For the purpose of this post, we look forward to the next contentious legislation, allowing medicinal marijuana on school grounds.
In 1996, California was the first state to legalize medicinal marijuana and since then 24 states, as well as District of Columbia and Guam have followed suit.2
Despite the fact the medical marijuana has been legal in some states for 20 years, there is still a significant grey area when it comes to the use of medical marijuana on school grounds.
This topic has recently brought Colorado to the forefront of national news, in terms of the MJ debate, as parents and legislators have come together to argue for the value and necessity of some special needs students and their right to receive medical marijuana doses while at school, just like a variety of other medications that are already distributed without any debate, including Ritalin, Valium, Opiates, Atteral, etc.
Even though the law was on the books in Colorado first (in May 2015 Governor Hickenlooper signed an amendment allowing a parent or caregiver with a doctor’s note to come onto campus and administer medical marijuana3) N.J. was the first state to have a district adopt a policy allowing special education students to consume medicinal products with THC on school grounds. Maine is the only other state with a district that has policy in place to meet their students’ needs4.

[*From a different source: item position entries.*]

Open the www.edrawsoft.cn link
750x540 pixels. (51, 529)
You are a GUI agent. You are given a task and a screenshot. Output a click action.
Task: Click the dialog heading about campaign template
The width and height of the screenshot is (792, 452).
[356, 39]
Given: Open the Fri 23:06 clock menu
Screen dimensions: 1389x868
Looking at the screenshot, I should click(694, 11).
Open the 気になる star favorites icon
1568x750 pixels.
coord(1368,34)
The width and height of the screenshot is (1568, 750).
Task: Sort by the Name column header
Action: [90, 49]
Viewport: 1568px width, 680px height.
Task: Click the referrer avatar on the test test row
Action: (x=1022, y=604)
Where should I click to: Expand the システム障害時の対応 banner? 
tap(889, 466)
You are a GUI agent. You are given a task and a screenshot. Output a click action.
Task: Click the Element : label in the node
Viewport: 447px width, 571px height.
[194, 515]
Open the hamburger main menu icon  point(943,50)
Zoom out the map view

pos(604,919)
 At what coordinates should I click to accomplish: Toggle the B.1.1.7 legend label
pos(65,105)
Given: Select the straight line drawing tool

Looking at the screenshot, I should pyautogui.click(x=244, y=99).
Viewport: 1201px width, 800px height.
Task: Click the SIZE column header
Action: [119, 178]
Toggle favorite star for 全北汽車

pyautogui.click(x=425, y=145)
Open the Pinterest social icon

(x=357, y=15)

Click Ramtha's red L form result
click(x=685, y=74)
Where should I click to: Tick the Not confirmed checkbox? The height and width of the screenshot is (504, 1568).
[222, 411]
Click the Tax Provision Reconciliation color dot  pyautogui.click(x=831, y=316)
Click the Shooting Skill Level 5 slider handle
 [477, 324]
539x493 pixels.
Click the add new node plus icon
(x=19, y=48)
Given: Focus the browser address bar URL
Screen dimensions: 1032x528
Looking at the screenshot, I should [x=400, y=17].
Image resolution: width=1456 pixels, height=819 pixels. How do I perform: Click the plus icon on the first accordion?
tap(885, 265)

Shockingly of the 178 school districts in the state, not one has authored a policy to date, prompting additional legislation to mitigate this ongoing challenge for parents with students who have found success with cannabis, where no hope previously existed. There are estimated to be 350 to 500 students in Colorado that use cannabis for medical purposes to manage major health issues.5
House Bill 1373 gives school districts the authority to write policies limiting where on campus the treatment could take place and what forms of cannabis can be administered. If the district fails to create a policy, parents or private caregivers would have no limitations on where they could administer the treatment, said state Rep. Jonathan Singer, a Longmont Democrat who is the bill’s sponsor.6
In the Colorado Springs area a district that had suspended one of its special needs students for unintentionally bringing medicinal marijuana on campus in the, may be the first in the state to implement a policy.7
As social workers our basic core values include the dignity and worth of the human being and it can be argued that denying these students medication that in some cases can be life saving certainly demands serious consideration and reflection. No one questions the distribution of other medications that have a whole host of side effects with high dosages that are dangerous if consumed by anyone other than the person they were prescribed for. Parents should not have to take their kids off campus to give them medicine to stop seizures, epilepsy, chronic pain and numerous other medical conditions that are treated with cannabis.
According to an article recently published by the Washington Post, this debate has been elevated to a national level and after years of petitioning the DEA has finally agreed to reevaluate Marijuana’s current Schedule 1 status under the Controlled Substances Act. As we discussed in the first blog this designation means that according to federal law, the drug has “no medical use and a high potential for abuse” and is one of “the most dangerous drugs of all the drug schedules with potentially severe psychological or physical dependence.” In a letter to policy makers, the DEA claimed that they intend to reevaluate Marijuana’s Schedule 1 status by mid July, as that would radically change the landscape for research purposes as well as the fear schools are faced with when considered medical marijuana on campus as a threat to their federal funding.
Hopefully, we will not have to wait for 40 years, as Peter Tosh did with his predictions about MJ for this important and relevant issue to be decided.